Sometimes I wonder, why would anyone read my blog? What do I have to offer, when there are other bloggers out there that can showcase their chickens and goats, their cellars full of home canning, their children roaming through the woods and hiking up mountainsides, the homemade quilts they whipped together, their cozy woodstoves in the winter? I have none of those things. When I started this blog I hoped that maybe by now we would be living out in the country, but it hasn't worked out that way.
Sure, there is such thing as an "urban homesteader," and many people do it quite successfully...but I don't even seem to have the time to really do that. I was so late getting my herb seedings started this year that they are still just small seedlings and look silly out there in my raised beds. I don't think I'm going to be able to harvest any lavender at all this year at this rate. My two tomato plants are similarly tiny, and the zuchinni...I just planted the seeds a week ago. I was also late even buying my other herb plants, so no sage, thyme, or basil for me! And I was so excited to have a spice cupboard this winter filled with organically grown dried herbs!

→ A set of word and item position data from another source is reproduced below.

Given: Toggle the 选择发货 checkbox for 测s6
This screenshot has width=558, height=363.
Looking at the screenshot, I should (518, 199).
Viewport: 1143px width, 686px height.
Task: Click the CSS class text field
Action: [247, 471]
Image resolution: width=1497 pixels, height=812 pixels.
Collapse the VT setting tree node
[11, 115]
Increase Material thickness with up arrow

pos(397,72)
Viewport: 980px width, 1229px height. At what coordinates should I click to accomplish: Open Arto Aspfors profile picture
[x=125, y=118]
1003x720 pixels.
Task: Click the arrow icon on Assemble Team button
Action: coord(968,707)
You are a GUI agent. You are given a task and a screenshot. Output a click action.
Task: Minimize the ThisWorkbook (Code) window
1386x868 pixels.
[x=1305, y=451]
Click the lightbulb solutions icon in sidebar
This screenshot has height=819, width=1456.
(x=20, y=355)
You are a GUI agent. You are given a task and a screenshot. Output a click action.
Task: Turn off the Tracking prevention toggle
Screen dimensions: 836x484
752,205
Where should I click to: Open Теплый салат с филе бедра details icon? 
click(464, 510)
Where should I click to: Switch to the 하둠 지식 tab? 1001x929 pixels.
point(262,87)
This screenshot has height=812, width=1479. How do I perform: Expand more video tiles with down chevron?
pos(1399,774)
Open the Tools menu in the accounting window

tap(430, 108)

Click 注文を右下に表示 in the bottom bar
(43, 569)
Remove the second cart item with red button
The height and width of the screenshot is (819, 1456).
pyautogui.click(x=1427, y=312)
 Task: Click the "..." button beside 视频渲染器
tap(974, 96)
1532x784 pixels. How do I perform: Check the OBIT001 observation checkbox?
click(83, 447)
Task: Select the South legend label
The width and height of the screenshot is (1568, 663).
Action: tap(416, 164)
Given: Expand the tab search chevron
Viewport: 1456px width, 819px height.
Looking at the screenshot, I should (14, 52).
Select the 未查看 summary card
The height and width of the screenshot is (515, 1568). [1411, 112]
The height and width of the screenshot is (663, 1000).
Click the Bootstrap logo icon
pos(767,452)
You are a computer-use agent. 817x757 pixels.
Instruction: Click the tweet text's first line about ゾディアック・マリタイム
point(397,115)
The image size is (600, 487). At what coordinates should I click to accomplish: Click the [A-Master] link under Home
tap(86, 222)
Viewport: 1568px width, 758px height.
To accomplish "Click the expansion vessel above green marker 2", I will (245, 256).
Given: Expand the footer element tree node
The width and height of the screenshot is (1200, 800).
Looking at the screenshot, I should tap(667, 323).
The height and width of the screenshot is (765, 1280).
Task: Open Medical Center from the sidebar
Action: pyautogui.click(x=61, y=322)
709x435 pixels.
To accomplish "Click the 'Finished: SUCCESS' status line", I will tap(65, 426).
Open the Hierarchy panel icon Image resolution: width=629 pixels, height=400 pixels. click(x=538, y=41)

My sewing machine continues to gather dust--so much for beautiful quilt I wanted to make before Amy was born--I haven't even started it! I have noticed that knitting is a favourite hobby with many bloggers, but me? I have never knit anything but square dish cloths, and a very misshapen teddy bear...and I have a feeling that is as far as I am going to get. It's all incomprehensible to me.
I am not even sure if we are going to get a chance to go strawberry picking this year, as it is strawberry season right now and Chris is so busy with work...he's doing wholesale orders for our Etsy shop and also doing other full time contract work as an industrial mechanic on the side! I suppose I could find a way to take all the kids with me...but last year it was hard enough to keep Jasper from trampling the strawberry plants with two grown ups present...I'm not sure if I can tackle that task on my own. (If you knew Jasper, you would agree with me.)
I hope we find a way, because last year's strawberry jam was sublime!
Perhaps others can relate to my struggles, and that's a good thing...I hope I can be encouraging to others who want to live a simple, deliberate life, to concentrate on the things that really matter, to do things for themselves, and yet who don't find it an easy path. I hope so, because sometimes I feel like I am only acting a part, and I feel a little nervous that someone is going to notice that I am not genuine enough, that my life is not as simple and beautiful as I might pretend. Actually, many days our house is chaotic, everyone is squabbling, the VCR gets used more than I care to admit, and supper is something out of a can or a box...Some days I am so frazzled trying to care for the children, get some homeschool lessons in there somewhere, and keep the house in reasonable order, that I wonder if I could even manage a big garden and some animals on top of it all. Although, perhaps seeing something other than asphalt outside my window might help my state of mind, I don't know...
It just seems to me sometimes that I have a long way to go, before I get to the place I want to be. A very long way!